Repeat every entry in the listing below, exactly.
=== Begin Enclosure ===
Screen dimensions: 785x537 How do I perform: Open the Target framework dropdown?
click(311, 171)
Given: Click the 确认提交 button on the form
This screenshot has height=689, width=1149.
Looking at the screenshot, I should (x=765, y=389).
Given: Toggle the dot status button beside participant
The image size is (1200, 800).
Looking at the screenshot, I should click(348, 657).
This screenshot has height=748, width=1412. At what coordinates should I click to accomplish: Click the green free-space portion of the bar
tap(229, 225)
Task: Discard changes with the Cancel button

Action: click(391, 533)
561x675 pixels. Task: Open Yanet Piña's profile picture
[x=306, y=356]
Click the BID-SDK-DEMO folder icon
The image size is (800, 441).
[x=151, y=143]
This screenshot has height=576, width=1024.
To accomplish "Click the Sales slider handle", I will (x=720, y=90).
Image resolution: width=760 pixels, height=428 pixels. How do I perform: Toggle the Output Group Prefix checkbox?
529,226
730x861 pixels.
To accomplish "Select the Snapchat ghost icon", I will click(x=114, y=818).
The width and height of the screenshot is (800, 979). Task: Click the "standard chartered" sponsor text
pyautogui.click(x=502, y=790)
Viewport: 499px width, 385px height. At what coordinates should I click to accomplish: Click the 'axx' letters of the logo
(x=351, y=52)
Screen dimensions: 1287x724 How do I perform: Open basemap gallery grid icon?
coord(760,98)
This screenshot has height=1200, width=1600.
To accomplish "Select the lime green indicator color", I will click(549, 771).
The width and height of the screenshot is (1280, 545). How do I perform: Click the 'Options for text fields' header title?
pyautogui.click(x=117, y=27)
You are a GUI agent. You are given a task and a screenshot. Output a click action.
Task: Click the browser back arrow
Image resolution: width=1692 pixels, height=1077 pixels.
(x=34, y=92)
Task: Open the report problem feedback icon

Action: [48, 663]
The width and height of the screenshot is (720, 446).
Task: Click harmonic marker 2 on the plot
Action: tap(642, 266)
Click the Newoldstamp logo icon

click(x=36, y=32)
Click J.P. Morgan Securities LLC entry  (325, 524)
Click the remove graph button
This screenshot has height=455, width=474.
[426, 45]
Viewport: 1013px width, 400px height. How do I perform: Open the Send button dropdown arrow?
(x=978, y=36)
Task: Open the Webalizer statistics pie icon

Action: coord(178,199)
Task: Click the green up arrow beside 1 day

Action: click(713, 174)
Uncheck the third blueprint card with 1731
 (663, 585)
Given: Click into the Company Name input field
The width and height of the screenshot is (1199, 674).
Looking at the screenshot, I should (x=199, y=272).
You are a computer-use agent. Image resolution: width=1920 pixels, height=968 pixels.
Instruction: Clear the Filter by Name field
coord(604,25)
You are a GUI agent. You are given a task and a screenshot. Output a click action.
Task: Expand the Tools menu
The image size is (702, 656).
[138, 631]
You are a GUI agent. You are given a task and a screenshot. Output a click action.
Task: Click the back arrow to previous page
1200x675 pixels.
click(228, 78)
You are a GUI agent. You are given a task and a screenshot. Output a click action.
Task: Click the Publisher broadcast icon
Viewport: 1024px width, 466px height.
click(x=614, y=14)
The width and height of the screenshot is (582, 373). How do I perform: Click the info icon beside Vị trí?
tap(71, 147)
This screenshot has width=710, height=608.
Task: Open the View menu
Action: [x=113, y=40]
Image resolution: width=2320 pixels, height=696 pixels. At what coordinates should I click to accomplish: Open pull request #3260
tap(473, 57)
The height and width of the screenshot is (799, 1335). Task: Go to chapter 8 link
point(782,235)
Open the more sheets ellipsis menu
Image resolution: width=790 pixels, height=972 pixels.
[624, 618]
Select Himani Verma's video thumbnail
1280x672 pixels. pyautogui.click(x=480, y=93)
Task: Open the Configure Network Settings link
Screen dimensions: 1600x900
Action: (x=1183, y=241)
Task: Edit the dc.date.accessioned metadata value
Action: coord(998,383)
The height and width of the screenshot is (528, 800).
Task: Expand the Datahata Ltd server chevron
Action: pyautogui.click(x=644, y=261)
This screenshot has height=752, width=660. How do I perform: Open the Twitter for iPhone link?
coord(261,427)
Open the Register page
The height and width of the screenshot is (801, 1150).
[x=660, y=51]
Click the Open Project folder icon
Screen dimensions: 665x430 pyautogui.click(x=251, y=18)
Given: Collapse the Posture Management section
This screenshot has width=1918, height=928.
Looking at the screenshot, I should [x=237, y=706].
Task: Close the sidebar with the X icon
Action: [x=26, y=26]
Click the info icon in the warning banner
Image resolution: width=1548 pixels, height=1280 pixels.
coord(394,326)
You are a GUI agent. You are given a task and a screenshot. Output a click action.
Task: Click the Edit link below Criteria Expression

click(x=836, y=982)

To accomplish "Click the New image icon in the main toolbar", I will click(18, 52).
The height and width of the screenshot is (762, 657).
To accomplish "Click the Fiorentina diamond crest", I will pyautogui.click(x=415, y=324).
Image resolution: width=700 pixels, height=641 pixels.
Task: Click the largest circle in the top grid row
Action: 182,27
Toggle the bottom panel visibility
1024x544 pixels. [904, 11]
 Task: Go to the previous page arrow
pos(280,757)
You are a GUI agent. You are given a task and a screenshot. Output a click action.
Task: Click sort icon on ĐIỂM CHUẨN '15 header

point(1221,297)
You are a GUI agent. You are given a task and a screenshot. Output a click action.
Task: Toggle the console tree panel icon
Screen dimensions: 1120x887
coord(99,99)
=== End Enclosure ===
_Result of this task_.
Screen dimensions: 785x537 How do I perform: Open the Target framework dropdown?
click(311, 171)
Given: Click the 确认提交 button on the form
This screenshot has height=689, width=1149.
Looking at the screenshot, I should (x=765, y=389).
Given: Toggle the dot status button beside participant
The image size is (1200, 800).
Looking at the screenshot, I should click(348, 657).
This screenshot has height=748, width=1412. At what coordinates should I click to accomplish: Click the green free-space portion of the bar
tap(229, 225)
Task: Discard changes with the Cancel button

Action: click(391, 533)
561x675 pixels. Task: Open Yanet Piña's profile picture
[x=306, y=356]
Click the BID-SDK-DEMO folder icon
The image size is (800, 441).
[x=151, y=143]
This screenshot has height=576, width=1024.
To accomplish "Click the Sales slider handle", I will (x=720, y=90).
Image resolution: width=760 pixels, height=428 pixels. How do I perform: Toggle the Output Group Prefix checkbox?
529,226
730x861 pixels.
To accomplish "Select the Snapchat ghost icon", I will click(x=114, y=818).
The width and height of the screenshot is (800, 979). Task: Click the "standard chartered" sponsor text
pyautogui.click(x=502, y=790)
Viewport: 499px width, 385px height. At what coordinates should I click to accomplish: Click the 'axx' letters of the logo
(x=351, y=52)
Screen dimensions: 1287x724 How do I perform: Open basemap gallery grid icon?
coord(760,98)
This screenshot has height=1200, width=1600.
To accomplish "Select the lime green indicator color", I will click(549, 771).
The width and height of the screenshot is (1280, 545). How do I perform: Click the 'Options for text fields' header title?
pyautogui.click(x=117, y=27)
You are a GUI agent. You are given a task and a screenshot. Output a click action.
Task: Click the browser back arrow
Image resolution: width=1692 pixels, height=1077 pixels.
(x=34, y=92)
Task: Open the report problem feedback icon

Action: [48, 663]
The width and height of the screenshot is (720, 446).
Task: Click harmonic marker 2 on the plot
Action: tap(642, 266)
Click the Newoldstamp logo icon

click(x=36, y=32)
Click J.P. Morgan Securities LLC entry  (325, 524)
Click the remove graph button
This screenshot has height=455, width=474.
[426, 45]
Viewport: 1013px width, 400px height. How do I perform: Open the Send button dropdown arrow?
(x=978, y=36)
Task: Open the Webalizer statistics pie icon

Action: coord(178,199)
Task: Click the green up arrow beside 1 day

Action: click(713, 174)
Uncheck the third blueprint card with 1731
 (663, 585)
Given: Click into the Company Name input field
The width and height of the screenshot is (1199, 674).
Looking at the screenshot, I should (x=199, y=272).
You are a computer-use agent. Image resolution: width=1920 pixels, height=968 pixels.
Instruction: Clear the Filter by Name field
coord(604,25)
You are a GUI agent. You are given a task and a screenshot. Output a click action.
Task: Expand the Tools menu
The image size is (702, 656).
[138, 631]
You are a GUI agent. You are given a task and a screenshot. Output a click action.
Task: Click the back arrow to previous page
1200x675 pixels.
click(228, 78)
You are a GUI agent. You are given a task and a screenshot. Output a click action.
Task: Click the Publisher broadcast icon
Viewport: 1024px width, 466px height.
click(x=614, y=14)
The width and height of the screenshot is (582, 373). How do I perform: Click the info icon beside Vị trí?
tap(71, 147)
This screenshot has width=710, height=608.
Task: Open the View menu
Action: [x=113, y=40]
Image resolution: width=2320 pixels, height=696 pixels. At what coordinates should I click to accomplish: Open pull request #3260
tap(473, 57)
The height and width of the screenshot is (799, 1335). Task: Go to chapter 8 link
point(782,235)
Open the more sheets ellipsis menu
Image resolution: width=790 pixels, height=972 pixels.
[624, 618]
Select Himani Verma's video thumbnail
1280x672 pixels. pyautogui.click(x=480, y=93)
Task: Open the Configure Network Settings link
Screen dimensions: 1600x900
Action: (x=1183, y=241)
Task: Edit the dc.date.accessioned metadata value
Action: coord(998,383)
The height and width of the screenshot is (528, 800).
Task: Expand the Datahata Ltd server chevron
Action: pyautogui.click(x=644, y=261)
This screenshot has height=752, width=660. How do I perform: Open the Twitter for iPhone link?
coord(261,427)
Open the Register page
The height and width of the screenshot is (801, 1150).
[x=660, y=51]
Click the Open Project folder icon
Screen dimensions: 665x430 pyautogui.click(x=251, y=18)
Given: Collapse the Posture Management section
This screenshot has width=1918, height=928.
Looking at the screenshot, I should [x=237, y=706].
Task: Close the sidebar with the X icon
Action: [x=26, y=26]
Click the info icon in the warning banner
Image resolution: width=1548 pixels, height=1280 pixels.
coord(394,326)
You are a GUI agent. You are given a task and a screenshot. Output a click action.
Task: Click the Edit link below Criteria Expression

click(x=836, y=982)

To accomplish "Click the New image icon in the main toolbar", I will click(18, 52).
The height and width of the screenshot is (762, 657).
To accomplish "Click the Fiorentina diamond crest", I will pyautogui.click(x=415, y=324).
Image resolution: width=700 pixels, height=641 pixels.
Task: Click the largest circle in the top grid row
Action: 182,27
Toggle the bottom panel visibility
1024x544 pixels. [904, 11]
 Task: Go to the previous page arrow
pos(280,757)
You are a GUI agent. You are given a task and a screenshot. Output a click action.
Task: Click sort icon on ĐIỂM CHUẨN '15 header

point(1221,297)
You are a GUI agent. You are given a task and a screenshot. Output a click action.
Task: Toggle the console tree panel icon
Screen dimensions: 1120x887
coord(99,99)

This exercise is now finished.